Problem to solve> Return, from the data below, each line that contains the word "will".

*** Information provided Section Begins ***

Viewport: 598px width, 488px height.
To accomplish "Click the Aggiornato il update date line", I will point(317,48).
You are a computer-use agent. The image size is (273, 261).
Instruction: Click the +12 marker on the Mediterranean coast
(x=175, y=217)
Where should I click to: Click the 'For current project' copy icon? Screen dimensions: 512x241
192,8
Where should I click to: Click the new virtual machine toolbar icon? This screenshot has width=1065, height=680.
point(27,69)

*** Information provided Section Ends ***
*** Information provided Section Begins ***

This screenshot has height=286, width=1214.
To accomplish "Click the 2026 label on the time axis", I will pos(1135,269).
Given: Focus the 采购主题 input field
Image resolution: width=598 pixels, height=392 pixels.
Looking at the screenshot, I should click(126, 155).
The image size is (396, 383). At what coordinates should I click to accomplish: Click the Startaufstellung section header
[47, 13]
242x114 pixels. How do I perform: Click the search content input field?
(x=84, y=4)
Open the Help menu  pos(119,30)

*** Information provided Section Ends ***
*** Information provided Section Begins ***

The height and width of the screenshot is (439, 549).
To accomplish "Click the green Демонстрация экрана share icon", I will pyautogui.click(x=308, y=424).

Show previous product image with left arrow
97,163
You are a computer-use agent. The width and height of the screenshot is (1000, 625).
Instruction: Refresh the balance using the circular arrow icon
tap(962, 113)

*** Information provided Section Ends ***

Result for this exercise>
To accomplish "Click the Aggiornato il update date line", I will point(317,48).
To accomplish "Click the 2026 label on the time axis", I will pos(1135,269).
To accomplish "Click the green Демонстрация экрана share icon", I will pyautogui.click(x=308, y=424).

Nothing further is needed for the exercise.